Will felt a wave of relief. Amanda was going to help him. He could almost hear her thinking it through over the phone.
“Thank you,” he breathed. “Thank you.”
“I’ll let you know when I get there.”
Will ended the call. He kept the phone in his hand as he drove, taking the exit onto 575 with an abrupt jerk of the wheel that made John Shelley grab the side of the door like he was afraid they were going to roll. Will had been in such a hurry that he hadn’t even considered how he was going to find the cabin until John had asked for a map. The five-minute detour to the gas station had seemed like a lifetime. If what the neighbor had told Donnelly was right, Michael had about an hour on them. But, then, Michael was probably driving the speed limit, staying under the radar.
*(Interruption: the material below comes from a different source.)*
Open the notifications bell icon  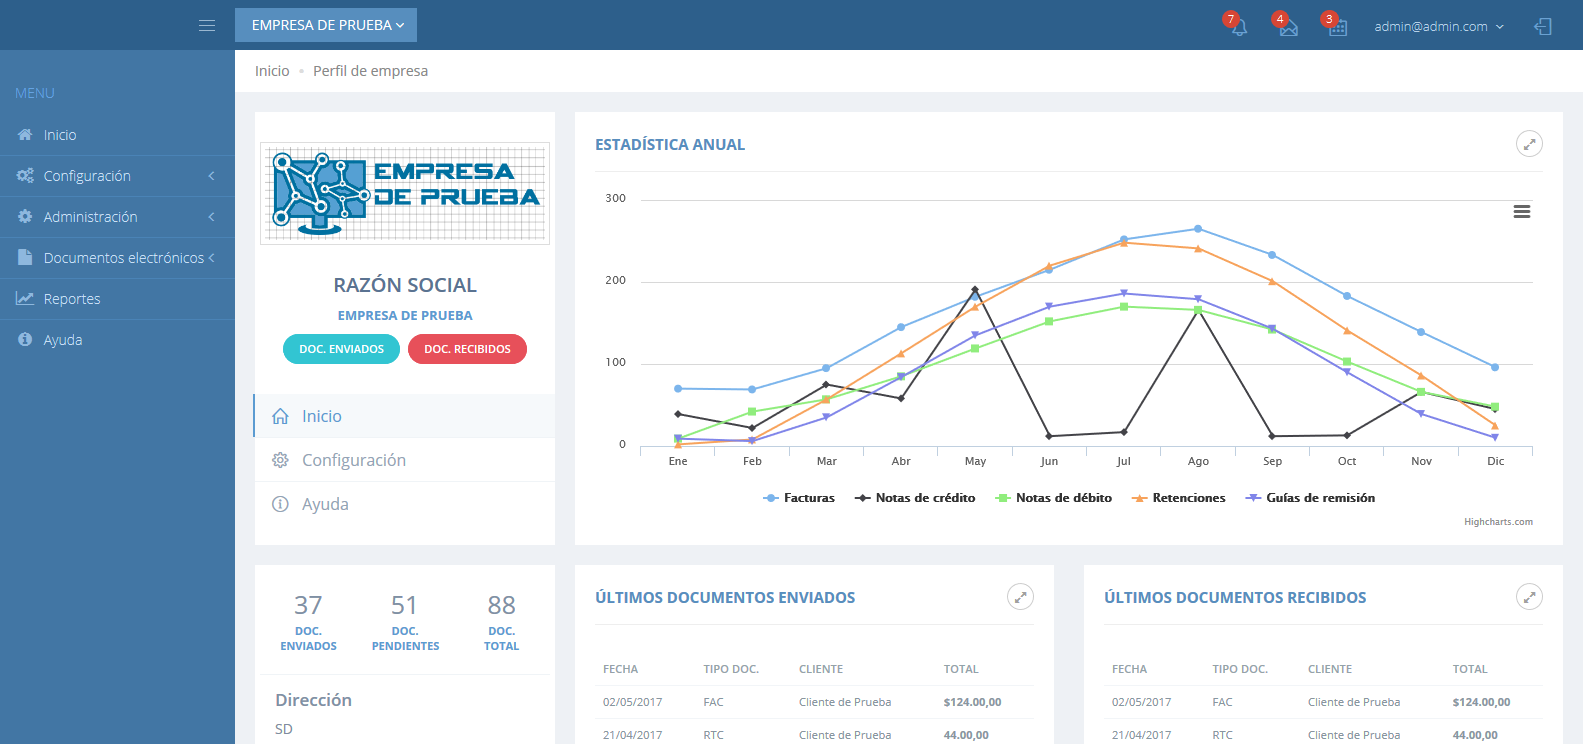pyautogui.click(x=1238, y=27)
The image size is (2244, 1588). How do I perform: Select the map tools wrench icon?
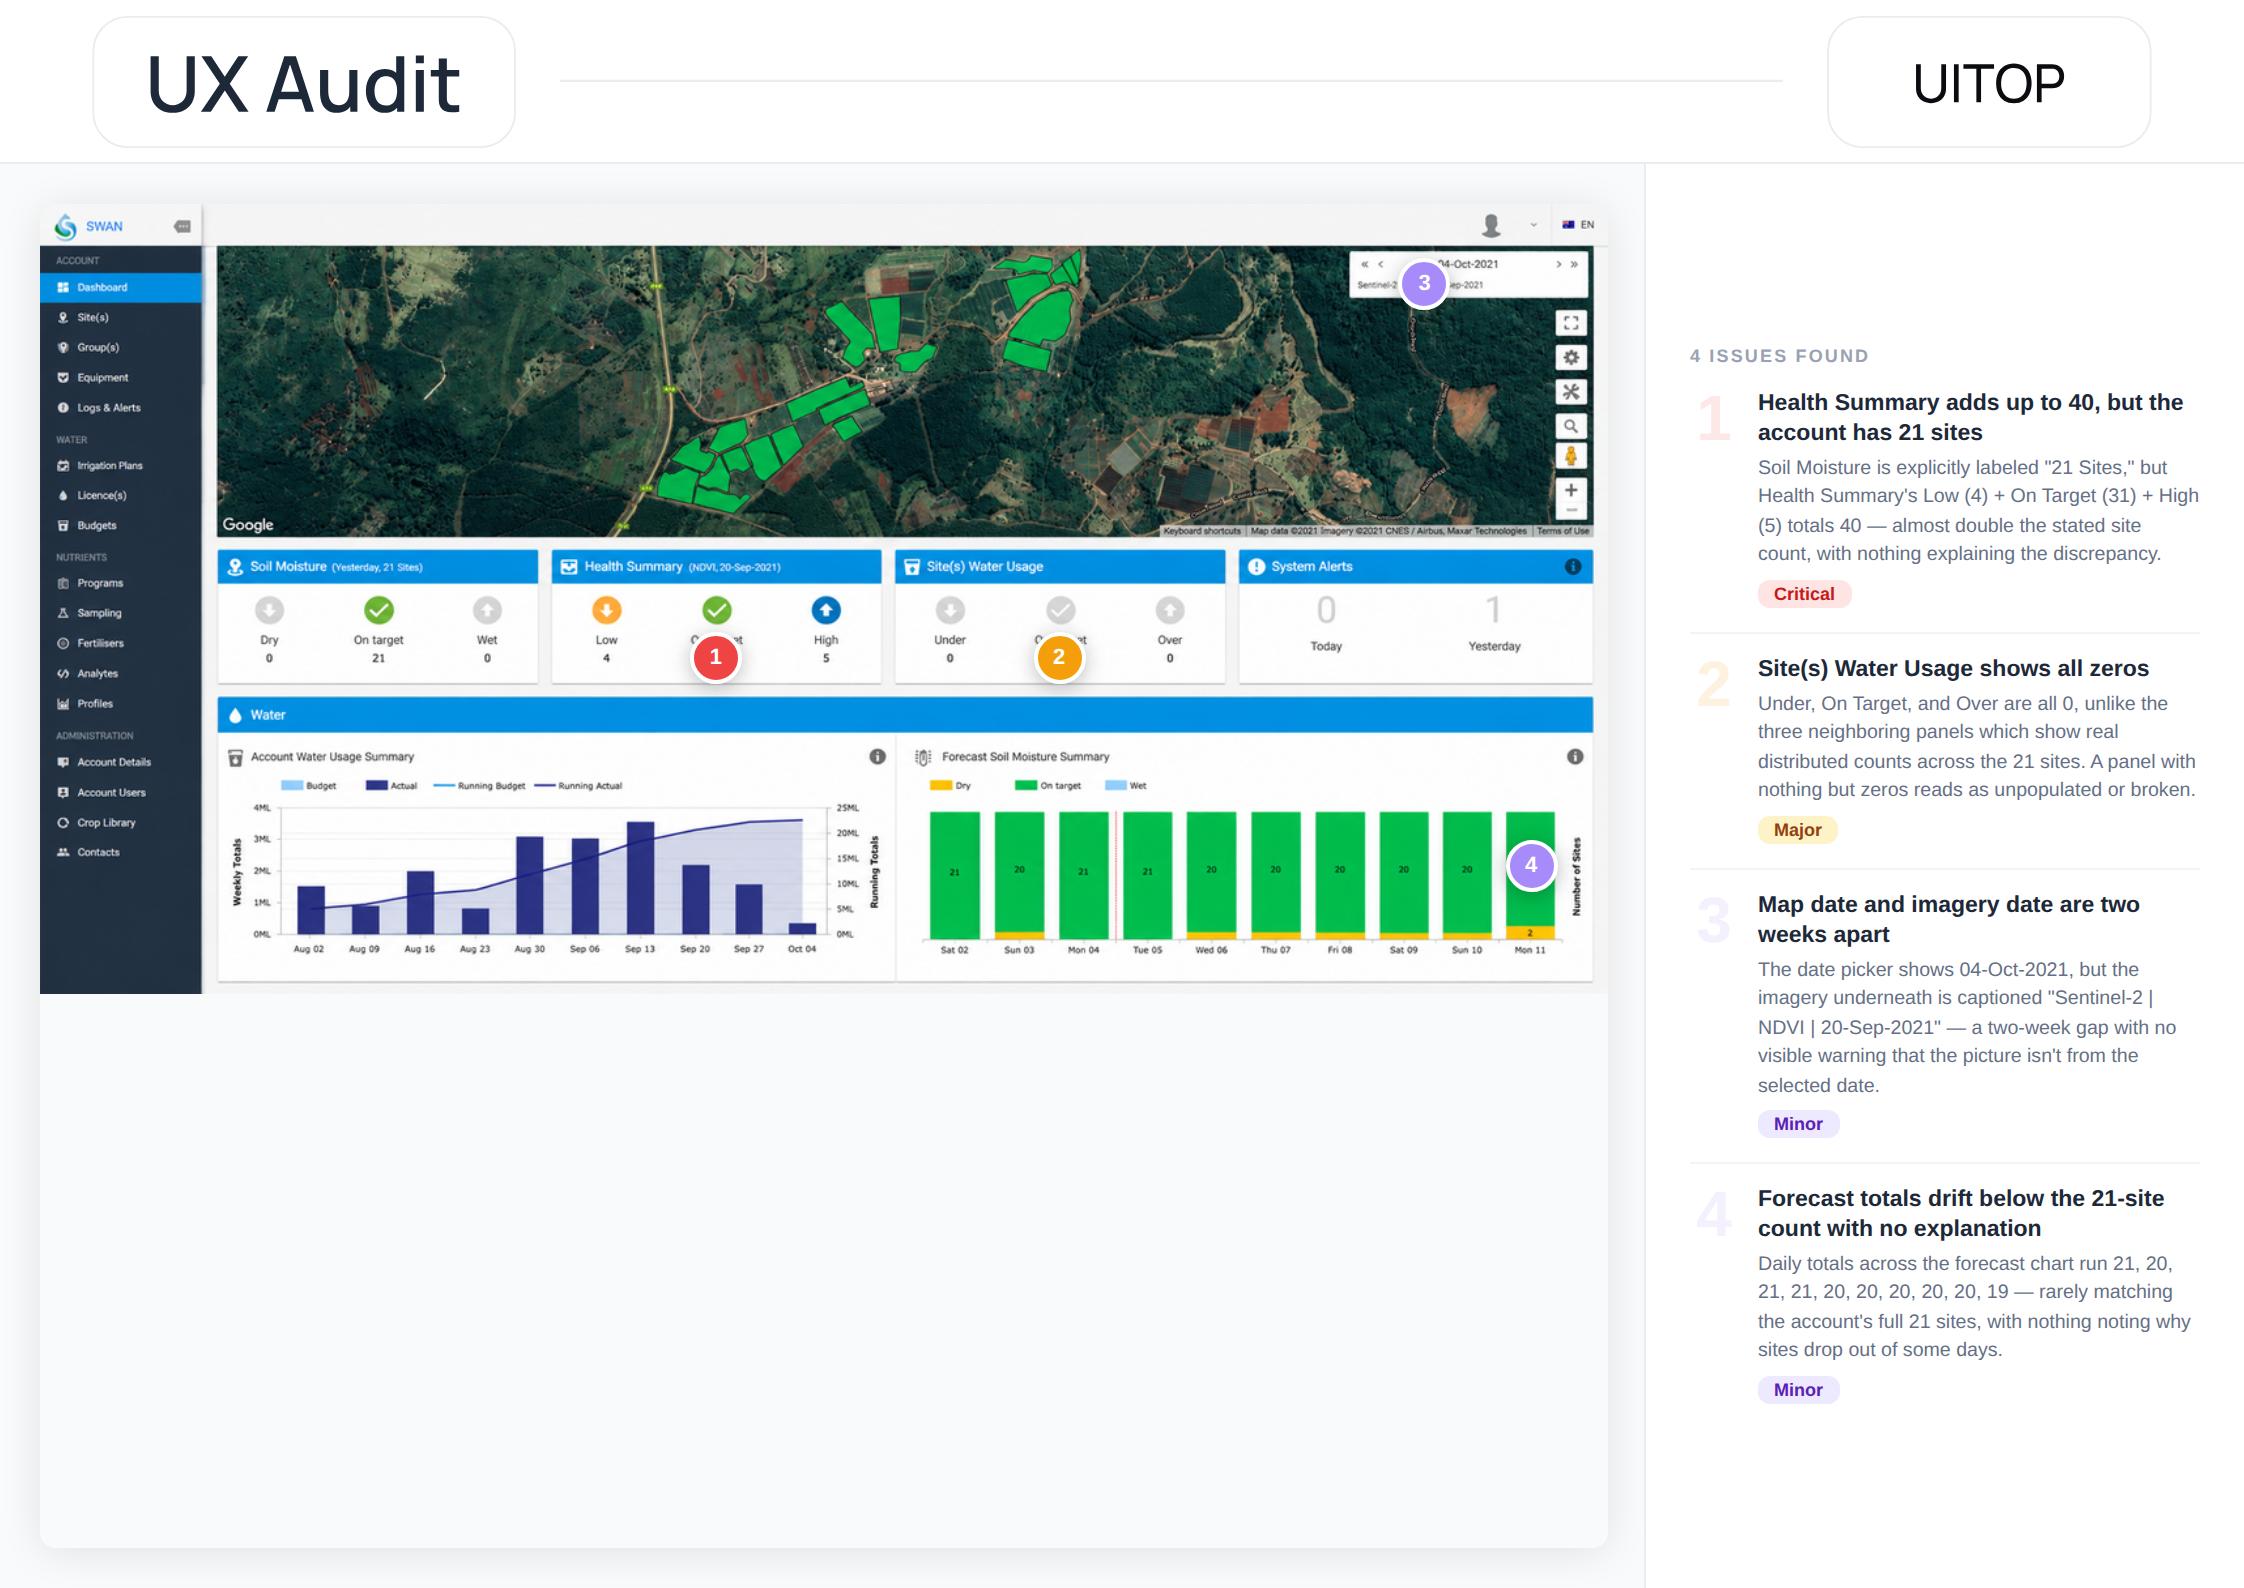pos(1571,392)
Will wasn’t being so careful.
John asked, “What did she say?”
“You could have prevented this,” Will told him. “You could have stopped this four days ago.”
“I don’t know what you’re talking about.”
“Michael was with me when Cynthia Barrett died.”
John looked down at the map he had spread across his lap. “I heard she was running across the yard and tripped. Hit her head on a rock and died.”
“Then cut out her own tongue?”
John didn’t offer an answer.
“You should have done something then.”